Evaluation of Tracheal Intubation Skill Acquisition in Junior Residents During Anesthesiology Training: An Observational Study
- PMID: 40605877
- PMCID: PMC12213072
- DOI: 10.7759/cureus.85204
Evaluation of Tracheal Intubation Skill Acquisition in Junior Residents During Anesthesiology Training: An Observational Study
Abstract
Background: Anesthesiology training during the residency program is a requirement for junior residents; however, due to only one or two months of anesthesiology training, the experiences of junior residents tend to vary from individual to individual. Furthermore, the decision of skill acquisition level is left to the discretion of a clinical teacher. In most studies, researchers evaluate tracheal intubation based on the number of experiences, success rate, and time required for tracheal intubation. It is difficult to standardize because conditions for tracheal intubation rely on information about a patient's airway and individual surgical cases. For this reason, it is also difficult to determine clear criteria for tracheal intubation proficiency. We hypothesized that skill acquisition level can be clarified by evaluating tracheal intubation training of junior residents.
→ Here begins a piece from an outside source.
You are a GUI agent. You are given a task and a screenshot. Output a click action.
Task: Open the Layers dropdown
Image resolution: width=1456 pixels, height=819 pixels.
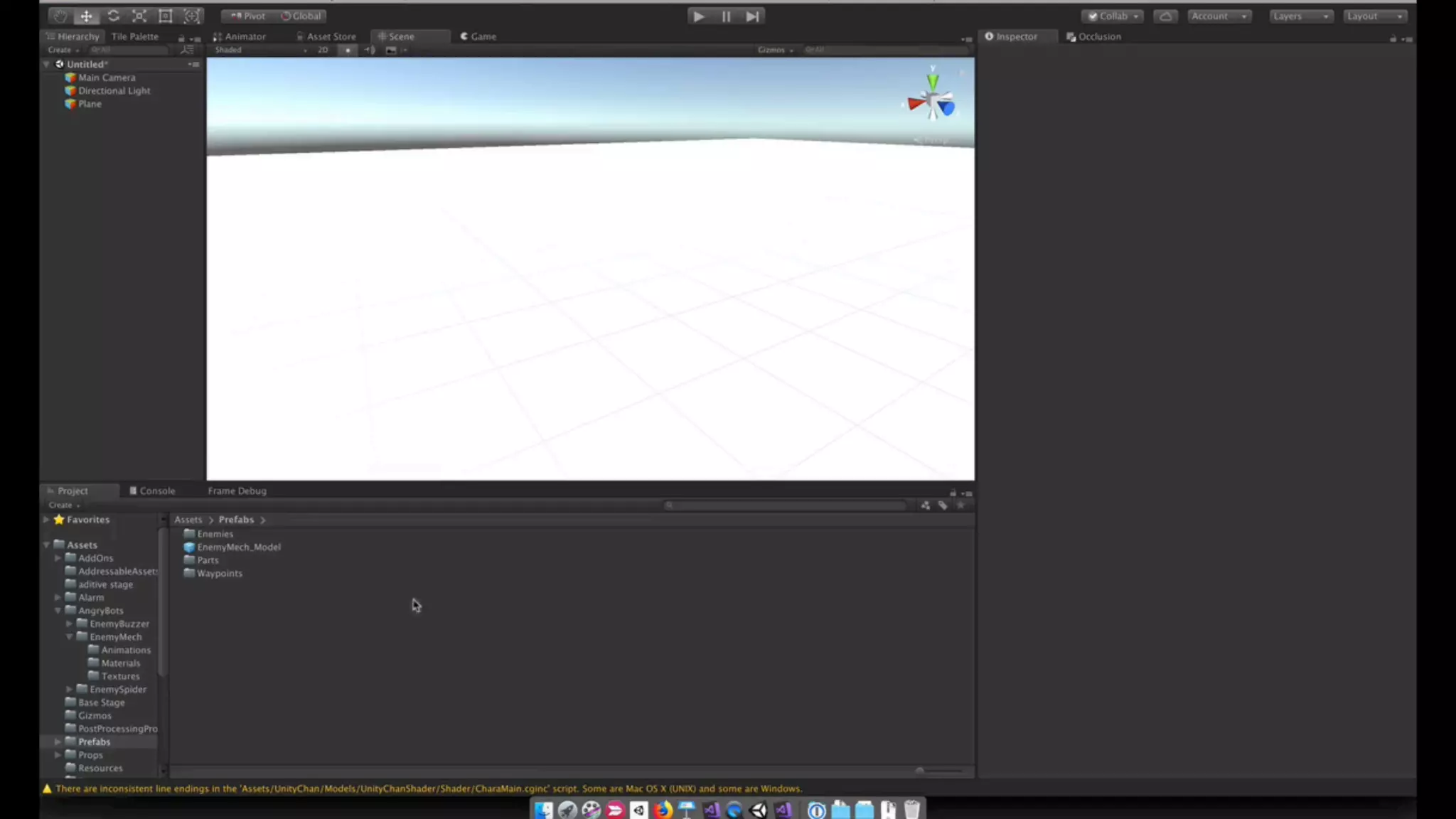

Methods: An observational study was conducted on 31 junior residents who participated in the junior residency training in the department of anesthesiology. This research was conducted at our simulation center between November 2021 and March 2023. On the first day of anesthesiology training, participants performed a series of procedures, from tracheal intubation to the connection of artificial respiration, following the orientation for airway management with a simulator. During these procedures, each participant's movement and laryngoscopy maneuver within the mouth were recorded on video; later, specialist physicians evaluated each performance using an evaluation sheet. On the last day of the two-month training period, participants repeated the same procedures as on the first day of anesthesiology training. Total score based on the evaluation sheet was selected as the primary endpoint, and the time required for tracheal intubation and scores by objectives were selected as the secondary endpoints. Furthermore, questionnaires were administered before and after anesthesiology training. Multiple regression analysis was used to analyze questionnaire results, which determined if there is a causal relationship between variables affecting participants' satisfaction in anesthesiology training.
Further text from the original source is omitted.